**Textauszug**
__________________________________________________

Die Erläuterungen dazu vermerken:
§ 49 Abs. 1 wird dahingehend geändert, dass Masterarbeiten auf Grund eines Masterstudiums gemäß § 35 Z 1a künftig der Veröffentlichungspflicht unterliegen. Dabei soll die Übergabe eines vollständigen Exemplars an die Bibliothek der Pädagogischen Hochschule erfolgen. Eine Veröffentlichung an der Österreichischen Nationalbibliothek ist nicht mehr vorgesehen.
Weiter bestehen bleibt der § 62 „Rechte der Studierenden“, dessen Abs. 2 z 5 lautet:
(2) Die Studierenden haben insbesondere […]
5. anlässlich der Verleihung des akademischen Grades ein Exemplar ihrer Bachelorarbeit oder ihrer Masterarbeit eines Masterstudiums gemäß § 35 Z 1a der Bibliothek der Pädagogischen Hochschule abzuliefern.
Damit werden in Zukunft Bachelorarbeiten und Masterarbeiten allein an den Bibliotheken der Pädagogischen Hochschulen gesammelt. Die Österreichische Nationalbibliothek hat weiterhin keinerlei Verpflichtung, diese zu sammeln. Ihre kurzfristige Verpflichtung nach der Novelle 2013 war rein virtueller Natur. Dies ist eine relativ konsequente Fortsetzung der Politik, der ÖNB keine Diplomarbeiten mehr aufzuhalsen – wie es etwa im § 86 UG 2002 bereits für die staatlichen Universitäten normiert wurde (in Kraft ab 1.1.2004).

__________________________________________________

**Kurze Aufgabe A**
Kopieren Sie aus dem Textauszug den Abschnitt von „Die Erläuterungen dazu“ bis „nicht mehr vorgesehen.“ wortgetreu.
**Kurze Aufgabe B**
Greifen Sie den Text über die Ablieferung von Bachelor- und Masterarbeiten auf und führen Sie ihn nach seinem letzten Satz weiter.

**Datenauszug**
__________________________________________________

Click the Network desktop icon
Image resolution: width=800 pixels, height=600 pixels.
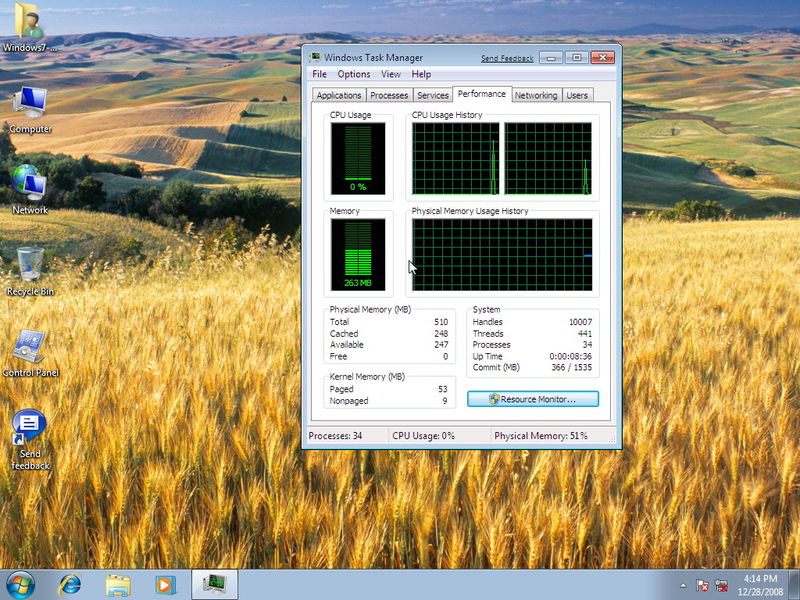pos(30,186)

__________________________________________________

**Schriftliche Antwort A**
Die Erläuterungen dazu vermerken:
§ 49 Abs. 1 wird dahingehend geändert, dass Masterarbeiten auf Grund eines Masterstudiums gemäß § 35 Z 1a künftig der Veröffentlichungspflicht unterliegen. Dabei soll die Übergabe eines vollständigen Exemplars an die Bibliothek der Pädagogischen Hochschule erfolgen. Eine Veröffentlichung an der Österreichischen Nationalbibliothek ist nicht mehr vorgesehen.

**Schriftliche Antwort B**
Was allerdings ein wenig befremdlich ist, ist die Tatsache, dass in § 49 neu (Fassung Novelle 2013 in der Fassung 2015) Bachelorarbeiten gestrichen sind, in § 62 Abs 2 Z 5 neu (Fassung Novelle 2013, die durch die Novelle 2015 nicht beeinträchtigt worden ist) Bachelorarbeiten weiter vorkommen. Was ist damit nun gemeint? Es würde bedeuten, dass sowohl Bachelorarbeiten wie auch Masterarbeiten der Ablieferungsverpflichtung, aber allein Masterarbeiten der Veröffentlichungsverpflichtung unterliegen. Die Bibliotheken der Pädagogischen Hochschulen haben also beide anzunehmen und zu sammeln, aber nur die Masterthesen durch Aufnahme in ihren Katalog der Öffentlichkeit zugänglich zu machen. Das ist irgendwie eine doch seltsame Konsequenz … War dies bewusst geplant oder ein Versehen des Gesetzgebers?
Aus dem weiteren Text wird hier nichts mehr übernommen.